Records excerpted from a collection
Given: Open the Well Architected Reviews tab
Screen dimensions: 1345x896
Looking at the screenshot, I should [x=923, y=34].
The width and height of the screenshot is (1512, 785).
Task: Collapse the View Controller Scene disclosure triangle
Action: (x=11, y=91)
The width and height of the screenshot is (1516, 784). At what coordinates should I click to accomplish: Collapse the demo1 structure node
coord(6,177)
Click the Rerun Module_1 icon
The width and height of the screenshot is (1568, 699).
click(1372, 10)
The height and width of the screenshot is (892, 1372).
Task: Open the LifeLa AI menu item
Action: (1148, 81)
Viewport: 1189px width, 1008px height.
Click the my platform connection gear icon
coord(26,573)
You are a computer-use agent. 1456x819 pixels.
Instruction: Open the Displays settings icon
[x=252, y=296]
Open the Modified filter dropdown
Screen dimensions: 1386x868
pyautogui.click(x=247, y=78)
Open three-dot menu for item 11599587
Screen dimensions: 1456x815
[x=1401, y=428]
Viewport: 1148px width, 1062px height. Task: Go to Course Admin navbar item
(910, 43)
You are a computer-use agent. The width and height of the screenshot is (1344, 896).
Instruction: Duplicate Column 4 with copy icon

TASK STATEMENT
Line by line, retype the records with no changes.

WRITTEN ANSWER
Given: Open the Well Architected Reviews tab
Screen dimensions: 1345x896
Looking at the screenshot, I should [x=923, y=34].
The width and height of the screenshot is (1512, 785).
Task: Collapse the View Controller Scene disclosure triangle
Action: (x=11, y=91)
The width and height of the screenshot is (1516, 784). At what coordinates should I click to accomplish: Collapse the demo1 structure node
coord(6,177)
Click the Rerun Module_1 icon
The width and height of the screenshot is (1568, 699).
click(1372, 10)
The height and width of the screenshot is (892, 1372).
Task: Open the LifeLa AI menu item
Action: (1148, 81)
Viewport: 1189px width, 1008px height.
Click the my platform connection gear icon
coord(26,573)
You are a computer-use agent. 1456x819 pixels.
Instruction: Open the Displays settings icon
[x=252, y=296]
Open the Modified filter dropdown
Screen dimensions: 1386x868
pyautogui.click(x=247, y=78)
Open three-dot menu for item 11599587
Screen dimensions: 1456x815
[x=1401, y=428]
Viewport: 1148px width, 1062px height. Task: Go to Course Admin navbar item
(910, 43)
You are a computer-use agent. The width and height of the screenshot is (1344, 896).
Instruction: Duplicate Column 4 with copy icon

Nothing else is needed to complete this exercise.